Dalam konteks kebijakan publik, indikator makro ekonomi seperti PDB seharusnya dibaca bukan semata sebagai angka pertumbuhan, melainkan refleksi dari kualitas intervensi pemerintah terhadap struktur ekonomi nasional. Pertumbuhan tanpa pemerataan adalah pertumbuhan yang rapuh. Dan kebijakan ekonomi yang hanya mengejar angka statistik tanpa memperhatikan ketimpangan struktural, pada akhirnya akan menciptakan ketidakseimbangan sosial yang berisiko tinggi.
Ilustrasi ekonomi digital. Foto: shutterstock
Kebijakan fiskal dan moneter kita selama dua tahun terakhir memang berfokus pada stabilitas harga dan dorongan konsumsi, tetapi pendekatannya masih terlalu konvensional. Subsidi energi, bansos, dan kredit UMKM adalah langkah penting, tetapi belum menyentuh akar persoalan: ketimpangan produktivitas antarwilayah dan sektor.
Sektor industri pengolahan, misalnya, masih terkonsentrasi di kawasan barat Indonesia, terutama di Jawa Barat dan Banten. Investasi di kawasan timur belum tumbuh signifikan, padahal potensi sumber daya alam dan tenaga kerja di sana sangat besar. Ketika struktur ekonomi nasional terus bergantung pada ekspor bahan mentah dan konsumsi domestik, daya tahan terhadap guncangan eksternal akan tetap lemah.

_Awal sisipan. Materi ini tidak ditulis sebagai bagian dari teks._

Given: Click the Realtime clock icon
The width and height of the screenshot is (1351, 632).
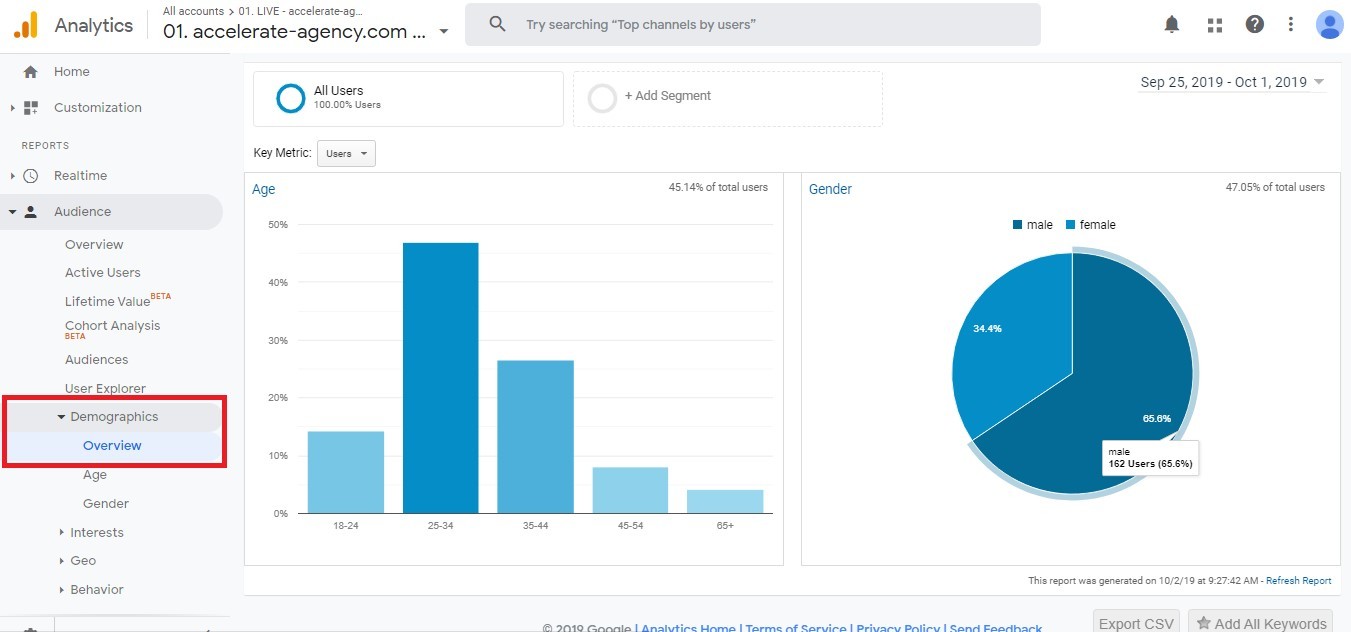Looking at the screenshot, I should point(31,176).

Lebih jauh lagi, transformasi digital dan energi yang seharusnya menjadi mesin pertumbuhan baru masih belum diarahkan secara sistematis dalam kerangka kebijakan publik yang terpadu. Program hilirisasi berjalan di satu sisi, sementara digitalisasi UMKM dan sektor jasa masih berjalan tanpa strategi koordinatif lintas kementerian.
Kita butuh kebijakan publik yang lebih integratif, berbasis data, dan berorientasi pada pemerataan produktivitas. Misalnya, memperluas insentif fiskal bagi industri berbasis teknologi di luar Jawa, mengintegrasikan data ekonomi wilayah untuk perencanaan investasi publik, serta memperkuat tata kelola pelatihan tenaga kerja berbasis kebutuhan lokal.

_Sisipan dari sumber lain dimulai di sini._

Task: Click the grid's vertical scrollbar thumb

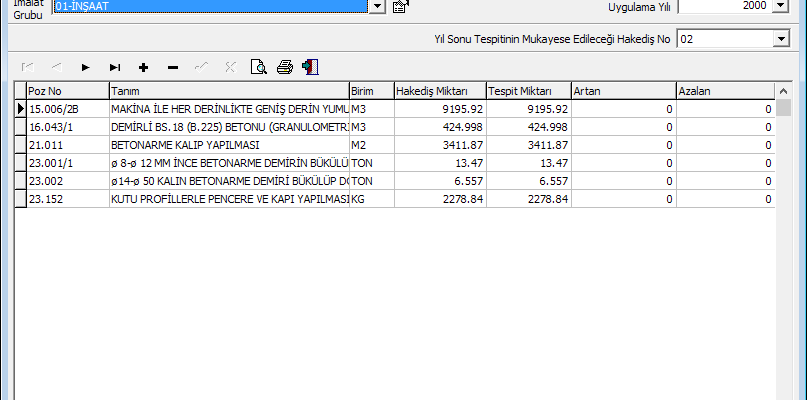Action: click(x=784, y=109)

Selain itu, indikator keberhasilan ekonomi perlu dirombak. PDB memang penting, tetapi tidak cukup. Pemerintah perlu menambahkan indikator kesejahteraan sosial seperti median income, Gini ratio, indeks ketenagakerjaan layak, serta regional well-being index agar kebijakan ekonomi tak terjebak pada fetisisme angka pertumbuhan.
Ilustrasi uang rupiah. Foto: Aditia Noviansyah
Ke depannya, kebijakan ekonomi publik Indonesia perlu bertransformasi dari paradigma pertumbuhan untuk statistik menuju pertumbuhan untuk kesejahteraan. Ini berarti setiap kenaikan PDB harus diikuti oleh peningkatan kualitas hidup warga negara, pemerataan infrastruktur, dan akses ekonomi yang setara bagi seluruh provinsi.

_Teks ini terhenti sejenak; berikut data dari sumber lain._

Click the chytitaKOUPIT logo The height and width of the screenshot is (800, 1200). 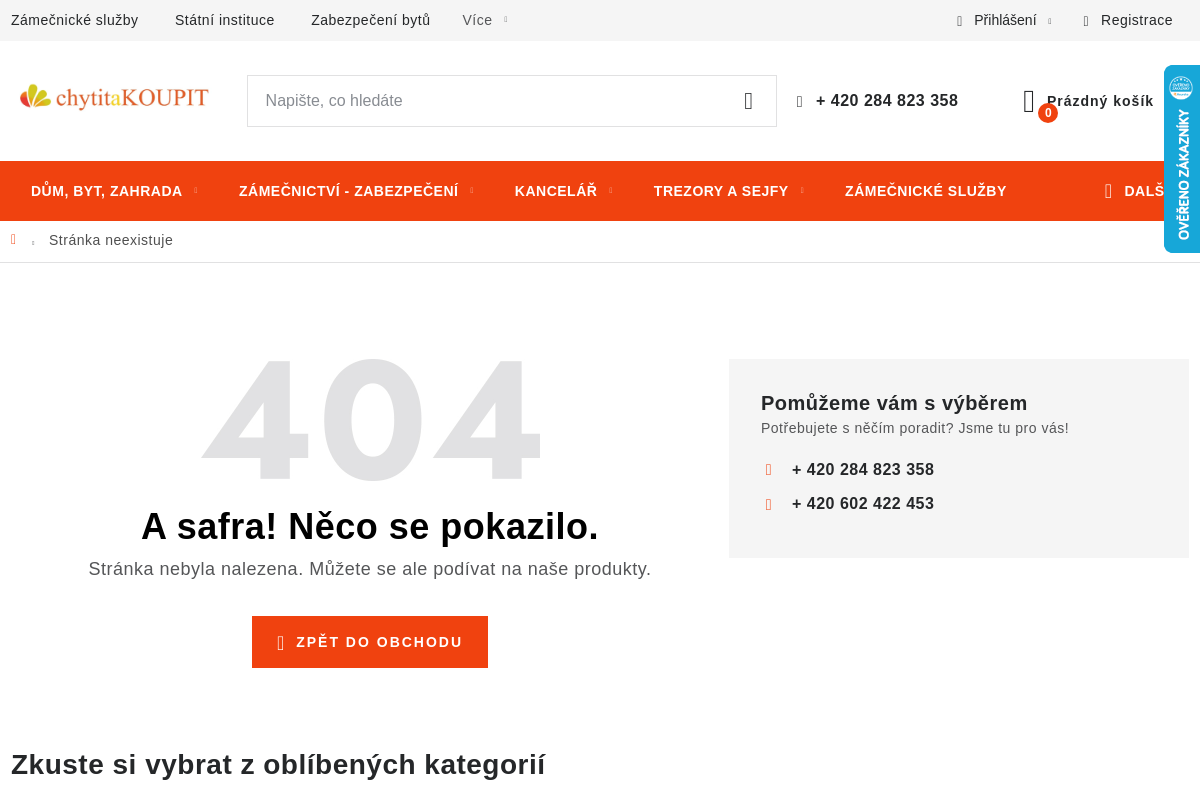coord(114,97)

Pertumbuhan ekonomi 5,04% pada triwulan III-2025 memang patut diapresiasi. Namun, apresiasi itu harus dibarengi refleksi kritis. Angka-angka dari BPS menunjukkan bahwa Indonesia telah mencapai stabilitas, tetapi belum keadilan.
Kita masih menghadapi paradoks klasik, ekonomi tumbuh, tetapi ketimpangan tetap; PDB meningkat, tetapi daya beli stagnan; ekspor naik, tetapi kesejahteraan belum merata.
Inilah saatnya pemerintah menggeser fokus kebijakan publik dari menjaga angka pertumbuhan menuju membangun fondasi kesejahteraan yang lebih inklusif. Karena sejatinya, pertumbuhan ekonomi tidak boleh berhenti pada grafik naik-turun di laporan statistik, tetapi harus terasa dalam kehidupan sehari-hari rakyat yang membayar pajak, bekerja keras, dan berharap pada janji keadilan sosial ekonomi yang nyata.